• _WHAT TO WORK ON_: Find the "The image size" line in the records below and repeat it and every later line exactly, up to the last; do not include pictures.

---*---

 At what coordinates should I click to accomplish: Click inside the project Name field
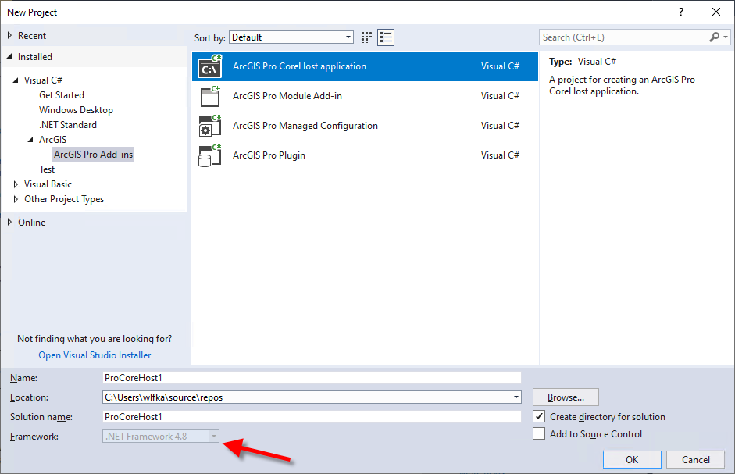pyautogui.click(x=312, y=377)
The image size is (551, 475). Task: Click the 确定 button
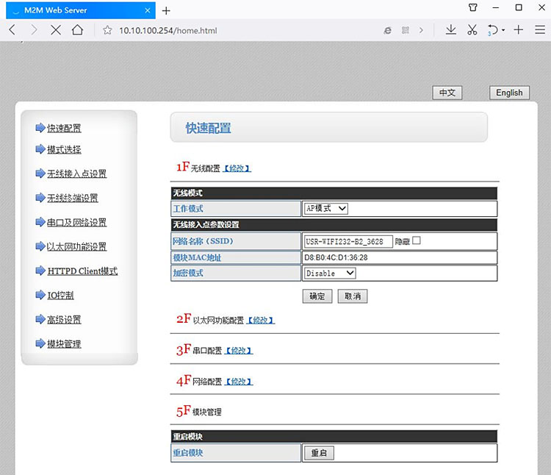(x=317, y=296)
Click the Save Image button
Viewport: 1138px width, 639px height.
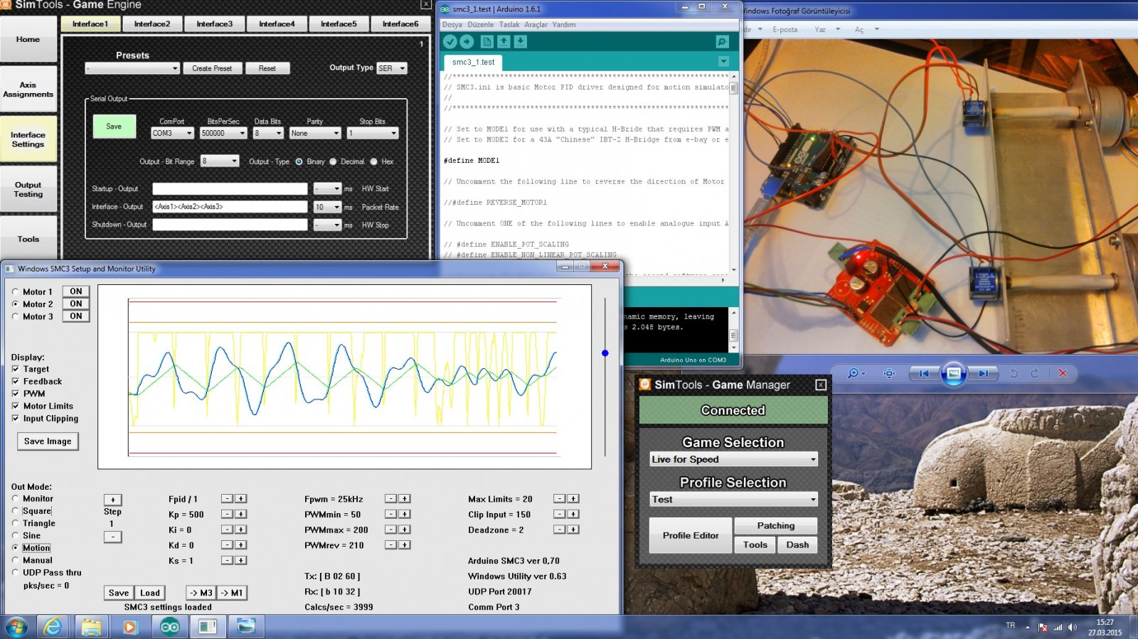pyautogui.click(x=48, y=441)
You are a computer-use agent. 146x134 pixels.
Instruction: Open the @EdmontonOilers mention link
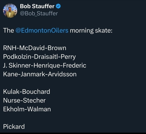click(x=42, y=30)
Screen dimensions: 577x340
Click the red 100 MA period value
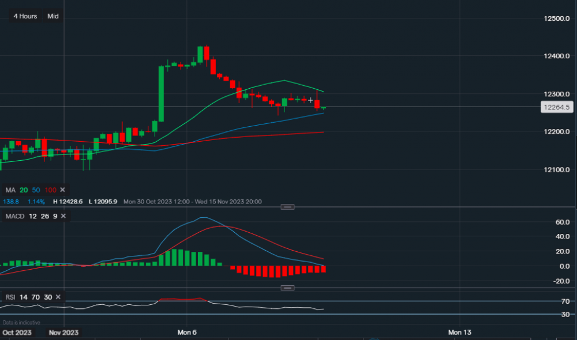coord(50,190)
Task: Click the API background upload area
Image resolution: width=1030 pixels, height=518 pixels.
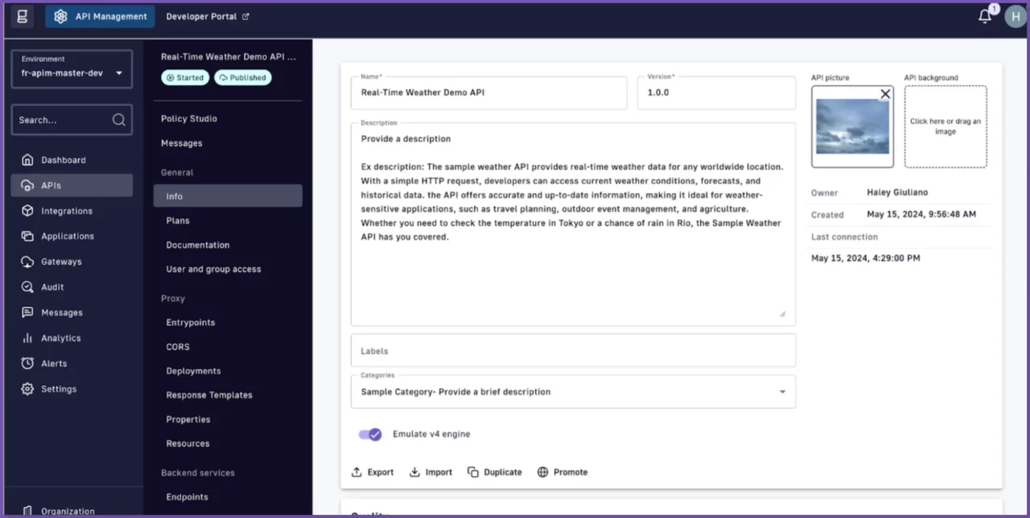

---*---

• _OUTPUT_:
The image size is (551, 475). Task: Click the 确定 button
(x=317, y=296)
Click the Save Image button
Viewport: 1138px width, 639px height.
pyautogui.click(x=48, y=441)
You are a computer-use agent. 146x134 pixels.
Instruction: Open the @EdmontonOilers mention link
click(x=42, y=30)
Screen dimensions: 577x340
Click the red 100 MA period value
coord(50,190)
Task: Click the API background upload area
Image resolution: width=1030 pixels, height=518 pixels.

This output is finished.